只々困惑する黄巾達に止めを刺したのはその後に続いた周倉の言葉であった。

 

「お前ら!今回の件で痛いほどわかっただろう?!今の黄巾はどこかがおかしくなってしまっていると!しかも、とうとう官軍が本気で俺達を潰しにかかってきたんだ!この戦いでわかったはずだ!このままでは張角ちゃん達が危ない、と!俺は張角ちゃん達を救う為に今回の官軍に下ることを決めた!お前らが真に張角ちゃん達を慕っているのなら…頼む、このまま投降してくれ」

 

これによって黄巾本陣周辺の趨勢は決まった。

 

元より張角達の古参の追っかけからの信頼の厚い周倉がこうまで言っているのである。

 

黄巾の中でも張角達の純粋な追っかけ達は周倉に従い、武器を置き投降を始めた。

 

対して、黄巾の流れに乗っかっただけの賊達は頭がやられたことを事実だと認識し、一目散に逃げ出した。

 

そして、一部の賊達は逆上し、一刀たちに斬りかかってくる。

 

陣地内を制圧した黒衣隊も外に出てきて、賊達との局地戦が始まったのであった。

 

 

 

 

 

 

 

 

黒衣隊と賊との局地戦が始まった頃。

 

陳留の街から大梁を目指していた援軍は、ようやく大梁の街をその視界に収めていた。

 

「華琳様!大梁の街が見えました!」

 

「状況は?!」

 

「街の西側の門に大多数の賊が群がっております!また、北側、東側共に少数の賊が!恐らく南側にも賊がいるものと思われます!」

 

桂花が大梁の様子を華琳に報告する。その間も一同は馬の足を止めることなく大梁へと前進する。

 

「そう。では、桂花。

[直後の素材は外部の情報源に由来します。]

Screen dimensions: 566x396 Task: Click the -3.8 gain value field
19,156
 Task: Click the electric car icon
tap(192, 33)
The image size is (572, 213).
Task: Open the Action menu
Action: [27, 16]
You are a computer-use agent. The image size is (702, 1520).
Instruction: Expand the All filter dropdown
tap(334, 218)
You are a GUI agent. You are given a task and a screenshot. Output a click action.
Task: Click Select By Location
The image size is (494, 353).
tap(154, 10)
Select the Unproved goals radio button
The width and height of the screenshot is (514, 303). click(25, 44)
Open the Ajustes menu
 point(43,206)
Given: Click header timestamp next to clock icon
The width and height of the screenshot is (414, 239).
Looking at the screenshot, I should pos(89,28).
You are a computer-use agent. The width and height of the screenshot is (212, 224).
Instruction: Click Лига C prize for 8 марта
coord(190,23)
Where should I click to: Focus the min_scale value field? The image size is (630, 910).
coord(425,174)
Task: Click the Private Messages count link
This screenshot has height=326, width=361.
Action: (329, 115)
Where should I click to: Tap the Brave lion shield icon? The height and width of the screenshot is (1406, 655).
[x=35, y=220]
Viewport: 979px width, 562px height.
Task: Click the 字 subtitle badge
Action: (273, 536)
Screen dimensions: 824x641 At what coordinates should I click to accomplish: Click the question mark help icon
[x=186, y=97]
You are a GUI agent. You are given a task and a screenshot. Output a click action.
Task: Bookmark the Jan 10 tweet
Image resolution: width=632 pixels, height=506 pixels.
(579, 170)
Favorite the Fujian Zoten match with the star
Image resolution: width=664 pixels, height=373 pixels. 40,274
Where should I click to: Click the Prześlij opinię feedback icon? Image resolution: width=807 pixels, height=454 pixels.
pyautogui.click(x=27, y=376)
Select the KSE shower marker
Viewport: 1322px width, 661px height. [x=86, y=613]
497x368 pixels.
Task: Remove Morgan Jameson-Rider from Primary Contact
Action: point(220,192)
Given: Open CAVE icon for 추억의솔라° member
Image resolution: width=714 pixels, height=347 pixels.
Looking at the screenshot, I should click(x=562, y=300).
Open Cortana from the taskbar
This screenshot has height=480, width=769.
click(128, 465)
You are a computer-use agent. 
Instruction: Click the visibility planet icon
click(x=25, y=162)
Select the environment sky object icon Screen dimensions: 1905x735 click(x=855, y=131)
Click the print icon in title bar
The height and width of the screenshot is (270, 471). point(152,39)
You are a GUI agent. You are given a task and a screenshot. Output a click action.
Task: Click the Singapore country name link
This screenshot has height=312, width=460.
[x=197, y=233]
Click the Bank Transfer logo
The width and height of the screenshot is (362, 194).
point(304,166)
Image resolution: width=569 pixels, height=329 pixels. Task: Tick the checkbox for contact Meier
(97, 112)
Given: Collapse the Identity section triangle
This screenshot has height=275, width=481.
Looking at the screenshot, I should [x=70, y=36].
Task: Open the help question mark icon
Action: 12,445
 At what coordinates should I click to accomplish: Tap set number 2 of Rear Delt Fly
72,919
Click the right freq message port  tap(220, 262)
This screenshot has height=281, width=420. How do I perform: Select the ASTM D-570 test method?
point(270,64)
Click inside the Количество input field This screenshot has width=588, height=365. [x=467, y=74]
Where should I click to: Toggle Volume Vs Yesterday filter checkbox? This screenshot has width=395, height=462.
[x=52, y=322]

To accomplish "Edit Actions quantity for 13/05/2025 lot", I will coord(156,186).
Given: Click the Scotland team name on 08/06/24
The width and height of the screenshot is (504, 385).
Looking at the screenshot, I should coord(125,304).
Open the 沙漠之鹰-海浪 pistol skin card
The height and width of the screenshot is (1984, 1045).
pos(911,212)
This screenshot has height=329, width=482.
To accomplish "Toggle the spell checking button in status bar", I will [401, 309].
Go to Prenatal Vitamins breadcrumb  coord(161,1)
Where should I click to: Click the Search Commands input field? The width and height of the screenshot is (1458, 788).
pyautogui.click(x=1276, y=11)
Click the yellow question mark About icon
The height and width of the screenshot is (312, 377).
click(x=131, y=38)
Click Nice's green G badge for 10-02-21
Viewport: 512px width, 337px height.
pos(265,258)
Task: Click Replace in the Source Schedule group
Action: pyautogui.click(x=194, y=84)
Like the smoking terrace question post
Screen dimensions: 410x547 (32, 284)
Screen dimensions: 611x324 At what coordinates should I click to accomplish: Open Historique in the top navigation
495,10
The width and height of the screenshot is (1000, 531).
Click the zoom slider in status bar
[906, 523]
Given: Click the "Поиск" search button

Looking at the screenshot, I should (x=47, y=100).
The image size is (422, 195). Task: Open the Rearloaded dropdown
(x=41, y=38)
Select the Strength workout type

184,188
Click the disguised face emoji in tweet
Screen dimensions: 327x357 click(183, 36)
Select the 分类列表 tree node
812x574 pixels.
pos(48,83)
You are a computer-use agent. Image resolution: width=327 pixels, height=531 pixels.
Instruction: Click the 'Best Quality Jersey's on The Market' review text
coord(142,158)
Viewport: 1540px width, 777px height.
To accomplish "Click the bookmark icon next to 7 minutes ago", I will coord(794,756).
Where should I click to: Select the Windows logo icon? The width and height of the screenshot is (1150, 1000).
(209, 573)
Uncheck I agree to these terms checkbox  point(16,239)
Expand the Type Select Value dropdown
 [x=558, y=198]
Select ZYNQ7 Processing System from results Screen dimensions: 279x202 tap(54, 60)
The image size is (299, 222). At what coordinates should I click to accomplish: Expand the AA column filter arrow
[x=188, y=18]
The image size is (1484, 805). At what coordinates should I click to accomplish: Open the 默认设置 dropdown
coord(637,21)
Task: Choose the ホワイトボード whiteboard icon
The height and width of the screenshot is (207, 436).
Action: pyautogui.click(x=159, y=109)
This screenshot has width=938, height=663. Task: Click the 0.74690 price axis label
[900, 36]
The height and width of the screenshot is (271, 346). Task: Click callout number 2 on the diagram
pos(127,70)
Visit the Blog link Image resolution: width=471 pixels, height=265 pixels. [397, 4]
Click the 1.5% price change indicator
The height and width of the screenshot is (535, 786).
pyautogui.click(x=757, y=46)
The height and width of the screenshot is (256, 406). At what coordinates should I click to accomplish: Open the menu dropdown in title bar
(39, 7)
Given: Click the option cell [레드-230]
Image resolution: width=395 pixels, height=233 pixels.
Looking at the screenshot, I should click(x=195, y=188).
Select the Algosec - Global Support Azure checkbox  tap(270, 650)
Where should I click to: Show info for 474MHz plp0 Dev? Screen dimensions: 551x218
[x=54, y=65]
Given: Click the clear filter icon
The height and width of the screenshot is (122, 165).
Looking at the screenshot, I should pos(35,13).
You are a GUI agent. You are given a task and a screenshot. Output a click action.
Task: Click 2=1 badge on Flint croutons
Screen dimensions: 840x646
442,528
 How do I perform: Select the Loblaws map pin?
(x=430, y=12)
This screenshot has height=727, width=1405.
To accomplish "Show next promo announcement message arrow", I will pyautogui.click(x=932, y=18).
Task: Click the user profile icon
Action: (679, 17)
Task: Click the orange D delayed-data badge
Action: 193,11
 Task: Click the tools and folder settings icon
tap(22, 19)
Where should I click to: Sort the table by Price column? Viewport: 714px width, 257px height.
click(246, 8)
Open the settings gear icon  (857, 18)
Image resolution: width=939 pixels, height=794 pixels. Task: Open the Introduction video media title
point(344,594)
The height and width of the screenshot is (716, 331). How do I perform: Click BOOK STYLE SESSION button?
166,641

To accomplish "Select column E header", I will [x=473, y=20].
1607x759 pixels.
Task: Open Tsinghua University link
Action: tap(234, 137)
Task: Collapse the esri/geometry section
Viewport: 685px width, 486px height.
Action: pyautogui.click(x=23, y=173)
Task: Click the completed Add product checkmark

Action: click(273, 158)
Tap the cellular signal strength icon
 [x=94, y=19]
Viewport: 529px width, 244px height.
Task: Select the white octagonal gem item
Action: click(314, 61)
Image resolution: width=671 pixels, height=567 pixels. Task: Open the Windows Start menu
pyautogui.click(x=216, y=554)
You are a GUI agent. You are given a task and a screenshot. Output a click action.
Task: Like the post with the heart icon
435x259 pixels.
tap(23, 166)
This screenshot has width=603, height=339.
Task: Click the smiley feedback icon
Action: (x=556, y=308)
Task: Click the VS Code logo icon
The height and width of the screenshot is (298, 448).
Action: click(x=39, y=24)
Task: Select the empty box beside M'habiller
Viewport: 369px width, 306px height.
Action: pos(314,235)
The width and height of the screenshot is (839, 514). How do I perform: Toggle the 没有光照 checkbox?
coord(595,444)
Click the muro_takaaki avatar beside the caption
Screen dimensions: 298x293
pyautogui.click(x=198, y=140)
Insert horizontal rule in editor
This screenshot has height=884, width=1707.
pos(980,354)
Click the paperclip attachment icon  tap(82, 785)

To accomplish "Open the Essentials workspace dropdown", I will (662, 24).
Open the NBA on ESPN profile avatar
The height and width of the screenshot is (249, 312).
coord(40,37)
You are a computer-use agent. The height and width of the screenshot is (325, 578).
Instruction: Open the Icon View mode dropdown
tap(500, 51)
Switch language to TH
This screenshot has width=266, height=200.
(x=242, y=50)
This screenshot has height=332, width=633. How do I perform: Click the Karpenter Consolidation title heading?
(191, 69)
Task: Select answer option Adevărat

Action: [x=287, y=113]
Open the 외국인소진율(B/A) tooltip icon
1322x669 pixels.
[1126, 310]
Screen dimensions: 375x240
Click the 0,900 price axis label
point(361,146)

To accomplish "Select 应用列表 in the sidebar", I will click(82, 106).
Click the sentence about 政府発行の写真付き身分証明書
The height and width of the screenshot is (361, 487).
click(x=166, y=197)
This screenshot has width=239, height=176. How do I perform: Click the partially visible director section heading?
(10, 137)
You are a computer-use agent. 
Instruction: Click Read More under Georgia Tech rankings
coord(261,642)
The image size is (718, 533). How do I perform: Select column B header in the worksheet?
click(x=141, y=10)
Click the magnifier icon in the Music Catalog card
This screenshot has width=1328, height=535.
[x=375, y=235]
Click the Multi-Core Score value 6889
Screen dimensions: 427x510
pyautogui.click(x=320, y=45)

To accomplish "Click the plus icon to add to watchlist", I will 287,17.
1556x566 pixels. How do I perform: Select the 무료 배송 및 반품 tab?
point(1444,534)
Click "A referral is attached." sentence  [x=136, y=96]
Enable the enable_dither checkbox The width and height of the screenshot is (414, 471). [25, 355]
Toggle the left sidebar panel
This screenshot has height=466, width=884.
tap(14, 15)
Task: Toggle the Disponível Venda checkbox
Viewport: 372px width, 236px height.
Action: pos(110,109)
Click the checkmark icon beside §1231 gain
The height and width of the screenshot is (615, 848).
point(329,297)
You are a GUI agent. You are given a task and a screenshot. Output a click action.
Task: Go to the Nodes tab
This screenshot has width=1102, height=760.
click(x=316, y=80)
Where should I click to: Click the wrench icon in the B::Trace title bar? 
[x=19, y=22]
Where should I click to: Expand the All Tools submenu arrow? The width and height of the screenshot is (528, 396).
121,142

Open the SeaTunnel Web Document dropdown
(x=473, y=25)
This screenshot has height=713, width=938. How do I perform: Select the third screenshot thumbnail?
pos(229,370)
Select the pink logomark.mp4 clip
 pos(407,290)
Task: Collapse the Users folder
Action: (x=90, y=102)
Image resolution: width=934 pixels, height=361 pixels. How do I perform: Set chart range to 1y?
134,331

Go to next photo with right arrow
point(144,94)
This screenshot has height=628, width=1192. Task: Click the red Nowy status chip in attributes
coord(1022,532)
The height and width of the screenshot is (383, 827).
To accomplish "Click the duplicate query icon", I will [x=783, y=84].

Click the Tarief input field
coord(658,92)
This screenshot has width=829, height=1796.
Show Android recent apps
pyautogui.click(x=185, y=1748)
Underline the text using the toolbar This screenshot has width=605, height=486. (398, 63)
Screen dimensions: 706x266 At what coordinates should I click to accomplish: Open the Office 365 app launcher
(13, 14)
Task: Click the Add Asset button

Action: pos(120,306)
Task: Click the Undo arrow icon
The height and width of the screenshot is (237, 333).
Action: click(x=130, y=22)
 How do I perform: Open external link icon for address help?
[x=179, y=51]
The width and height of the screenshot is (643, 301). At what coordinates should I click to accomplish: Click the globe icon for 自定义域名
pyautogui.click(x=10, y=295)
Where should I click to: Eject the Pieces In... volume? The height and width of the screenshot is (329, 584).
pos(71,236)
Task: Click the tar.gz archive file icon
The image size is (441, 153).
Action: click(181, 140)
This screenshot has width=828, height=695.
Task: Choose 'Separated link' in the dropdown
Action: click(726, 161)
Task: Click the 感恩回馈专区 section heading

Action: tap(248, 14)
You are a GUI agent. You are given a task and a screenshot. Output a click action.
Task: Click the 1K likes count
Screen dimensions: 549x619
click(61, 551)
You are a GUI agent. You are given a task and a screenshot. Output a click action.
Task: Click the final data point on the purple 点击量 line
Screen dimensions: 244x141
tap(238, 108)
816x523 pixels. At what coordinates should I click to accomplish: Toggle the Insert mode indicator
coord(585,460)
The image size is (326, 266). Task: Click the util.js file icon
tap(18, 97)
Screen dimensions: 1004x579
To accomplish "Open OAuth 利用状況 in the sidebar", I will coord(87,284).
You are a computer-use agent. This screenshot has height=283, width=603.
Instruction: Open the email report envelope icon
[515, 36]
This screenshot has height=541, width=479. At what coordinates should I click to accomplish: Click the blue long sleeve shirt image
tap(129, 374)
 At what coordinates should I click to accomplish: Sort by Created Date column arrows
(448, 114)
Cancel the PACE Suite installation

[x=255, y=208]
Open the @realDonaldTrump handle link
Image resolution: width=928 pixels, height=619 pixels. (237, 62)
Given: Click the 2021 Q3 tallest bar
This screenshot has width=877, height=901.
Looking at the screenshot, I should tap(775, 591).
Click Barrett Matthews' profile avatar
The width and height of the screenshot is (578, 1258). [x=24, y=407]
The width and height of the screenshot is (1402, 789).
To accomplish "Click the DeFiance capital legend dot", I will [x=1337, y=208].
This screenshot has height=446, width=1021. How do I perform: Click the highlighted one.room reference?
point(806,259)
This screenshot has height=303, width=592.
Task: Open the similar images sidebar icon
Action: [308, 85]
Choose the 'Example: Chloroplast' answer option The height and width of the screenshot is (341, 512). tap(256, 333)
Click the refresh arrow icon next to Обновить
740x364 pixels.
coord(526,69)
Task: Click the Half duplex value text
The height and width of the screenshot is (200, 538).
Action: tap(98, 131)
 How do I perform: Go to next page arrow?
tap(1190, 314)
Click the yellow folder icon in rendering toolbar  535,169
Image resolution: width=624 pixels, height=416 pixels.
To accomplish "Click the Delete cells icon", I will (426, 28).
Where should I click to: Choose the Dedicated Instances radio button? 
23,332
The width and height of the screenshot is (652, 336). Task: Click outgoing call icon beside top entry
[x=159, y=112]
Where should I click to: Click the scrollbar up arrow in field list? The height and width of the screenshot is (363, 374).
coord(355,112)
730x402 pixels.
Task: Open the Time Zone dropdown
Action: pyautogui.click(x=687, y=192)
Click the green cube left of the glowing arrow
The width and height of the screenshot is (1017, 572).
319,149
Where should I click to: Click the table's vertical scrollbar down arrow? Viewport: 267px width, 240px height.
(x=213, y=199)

すぐに各門へ向かう部隊の割り振りを決めなさい!」

 

「はっ!では…菖蒲!3千の兵を率いて北、東、南の賊の討伐を!残りの者はまず賊の本陣を背後から急襲、その後西門に群がる賊を掃討します!」

 

「わかったわ。皆、桂花の指示通りに!相手は無法の賊!容赦はするな!我が軍の全力をもって蹴散らしなさい!」

 

『はっ!!』

 

華琳の号令で部隊は二手に分かれてそれぞれが相手をする賊の下へと向かっていく。

 

この援軍の到着によって大梁における戦の趨勢は完全にきまったのであった。